> Tarefas
a: No discurso sobre a economia portuguesa, através de que política se garantia artificialmente a competitividade das empresas?
b: Retome o discurso sobre a economia portuguesa logo após a última frase apresentada.

Portugal não está, no entanto, sozinho no mundo e uma pequena economia aberta e integrada como a nossa sofre, naturalmente, influências externas altamente condicionantes. Os resultados que nos propomos obter este ano são, por conseguinte, francamente exigentes, ficando, assim, demonstrado que o PSD rejeita liminarmente baixar os braços, ciente de que com esta crise internacional haveria desculpas para todo e qualquer insucesso.
Vozes do PSD: - Muito bem!
O Orador: - Esta foi, aliás, uma postura política a que Portugal já assistiu num passado ainda recente, mas que nunca teve nem terá o nosso apoio, porque não é consentânea com o interesse nacional.
Vozes do PSD: - Muito bem!
O Orador: - Passou também o tempo das sucessivas desvalorizações da nossa moeda. Hoje, o escudo 6 uma moeda credível e integrada no Sistema Monetário Europeu, em que a estabilidade cambial garante um clima simultaneamente propício à desinflação e à reconversão industrial.
Acabou, assim, o tempo em que a competitividade das nossas empresas era garantida, artificialmente, através da política cambial. Não é coerente defender a plena integração económica e, ao mesmo tempo, clamar por desvalorizações monetárias que facilitam o presente, mas empenham o futuro.

> Material
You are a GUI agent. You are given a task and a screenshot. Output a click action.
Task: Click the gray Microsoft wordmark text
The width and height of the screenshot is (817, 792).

> Respostas do exercício
a: Através da política cambial.

b:
Vozes do PSD: - Muito bem!
O Orador: - Estamos certos da coerência daqueles que assim continuam a pensar, porque não temos a memória curta e lembramo-nos bem do que vivemos há alguns anos atrás. Só que a nossa postura não é a das facilidades nem a da fuga para a frente, mas sim a da frontalidade e da coragem.
A economia só é estática quando não se desenvolve, pelo que, em face dos principais objectivos nacionais, pretendemos uma actividade económica dinâmica em que a reconversão seja uma constante. Reconversão que, aliás, não significa falências, como, maldosamente, muitos querem fazer crer. Reconversão significa troca de actividades obsoletas por actividades modernas e consentâneas com as novas exigências do mercado, que mais não são do que o novo conjunto de necessidades sociais face aos novos padrões de vida de uma sociedade em desenvolvimento.
Sr. Presidente, Srs. Deputados: Tal como já referi, há razões para acreditar em que é possível um vasto consenso nacional em torno dos principais objectivos de uma caminhada europeia, em que os Portugueses seriamente acreditam.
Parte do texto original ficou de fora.